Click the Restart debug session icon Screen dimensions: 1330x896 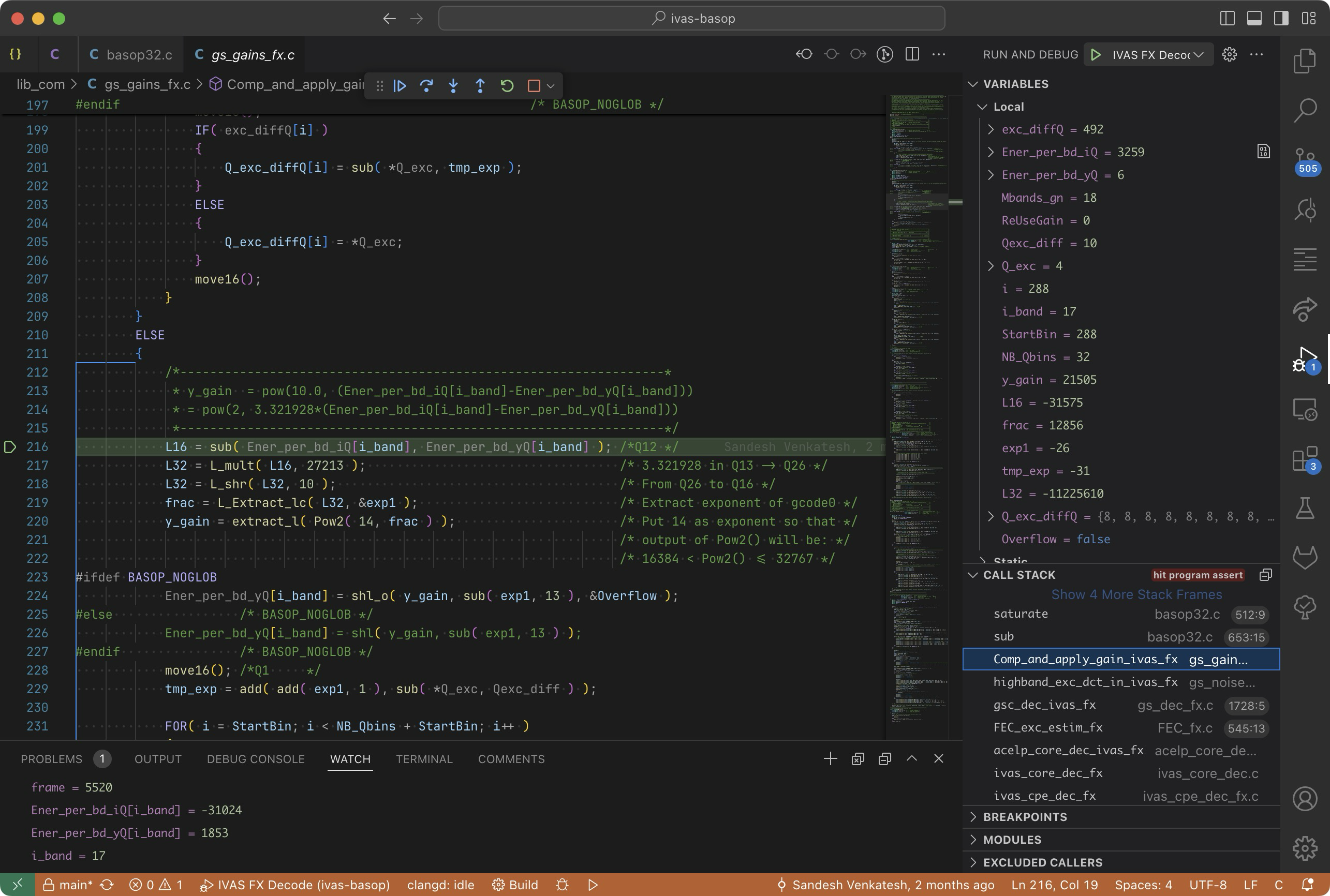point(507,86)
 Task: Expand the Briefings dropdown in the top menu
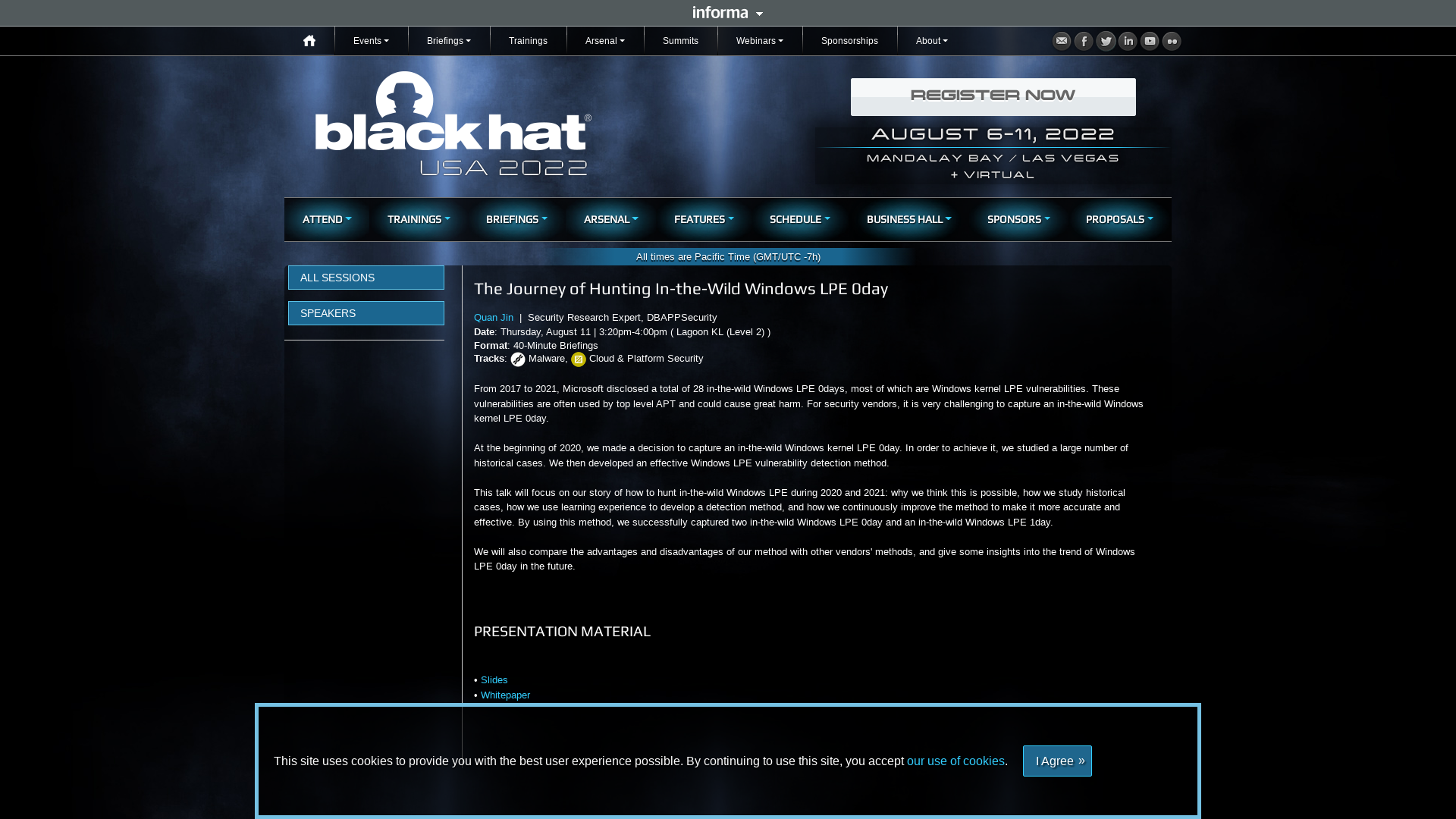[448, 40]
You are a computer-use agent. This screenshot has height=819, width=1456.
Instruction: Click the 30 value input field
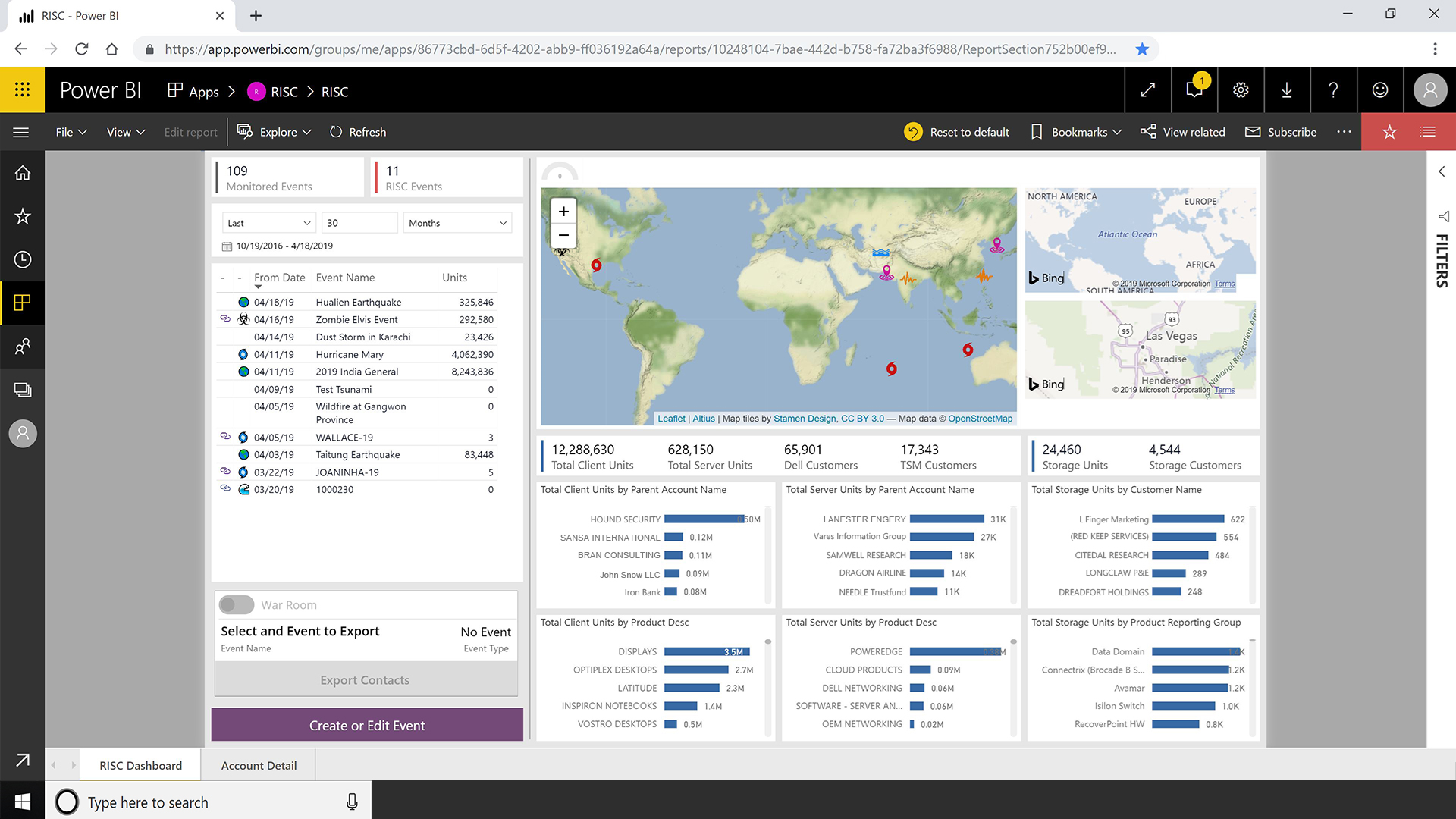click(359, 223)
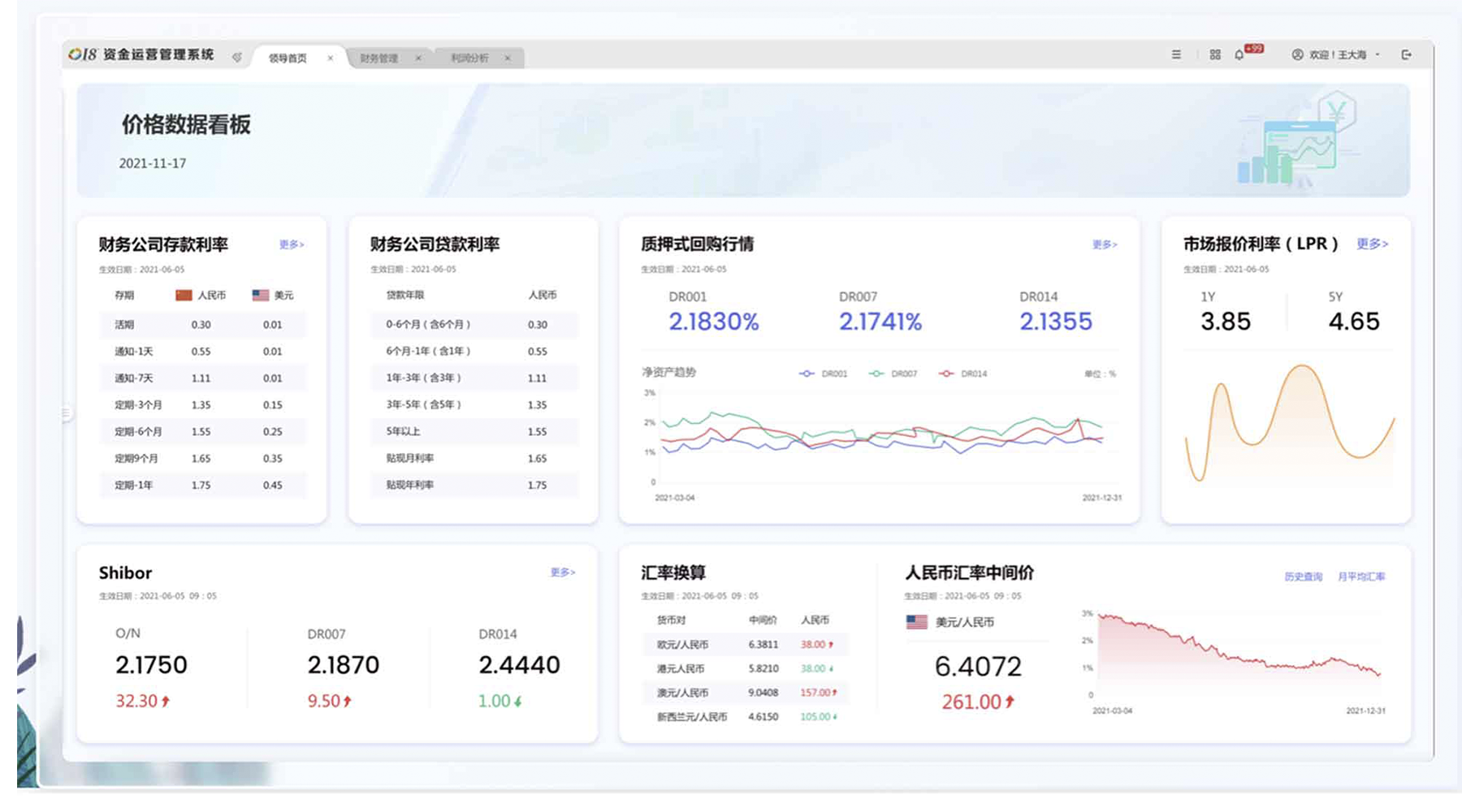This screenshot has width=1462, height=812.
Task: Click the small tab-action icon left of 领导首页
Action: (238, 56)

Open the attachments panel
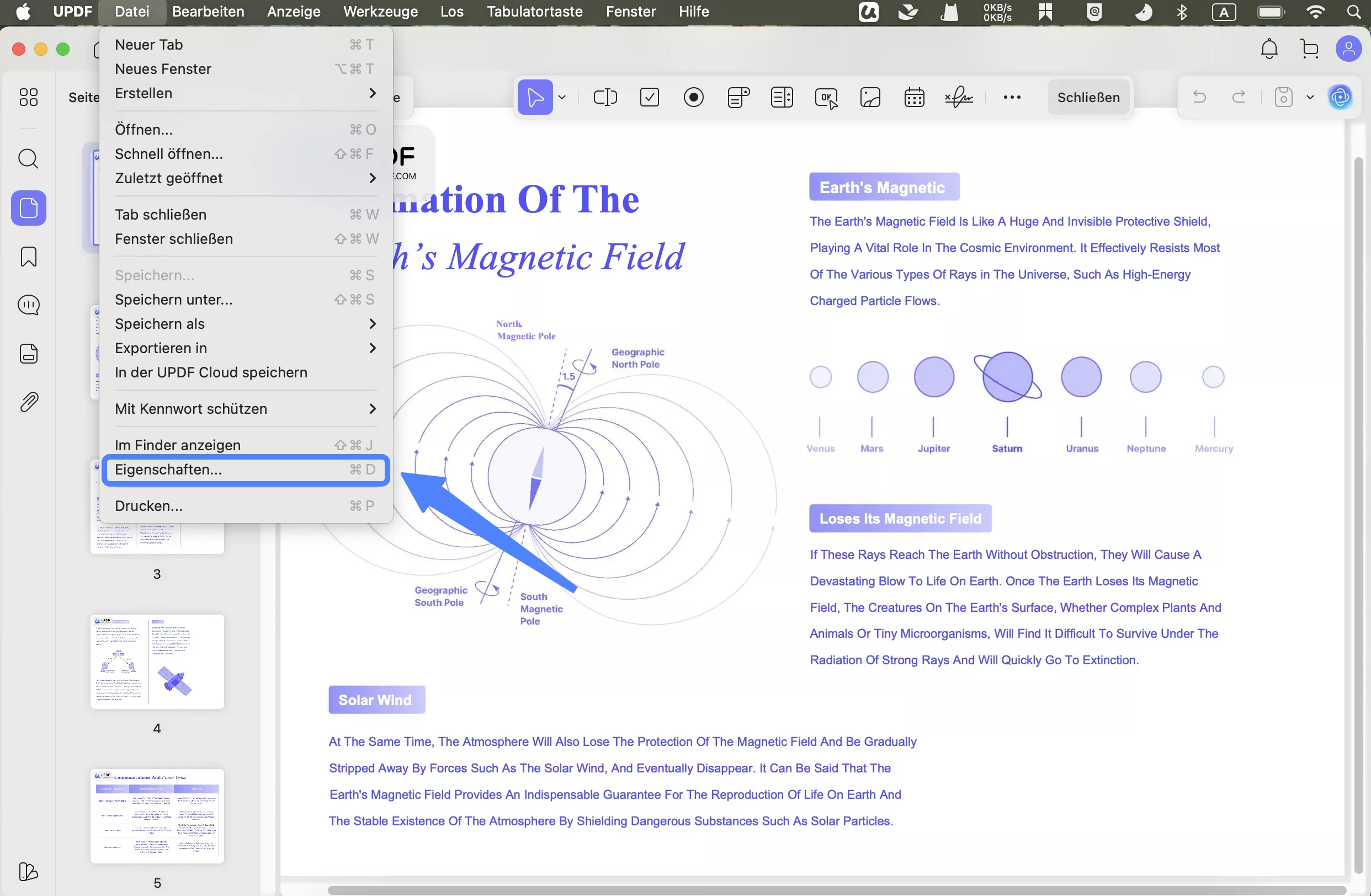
========
Work to be completed: Excluding all pictures, print exactly and only the lines from the line with "Instruction: Click the 30 value input field" through the end of the records above, both ends included.

The answer:
Instruction: Click the 30 value input field
click(359, 223)
This screenshot has width=1462, height=812.
Task: Click the small tab-action icon left of 领导首页
Action: (238, 56)

Open the attachments panel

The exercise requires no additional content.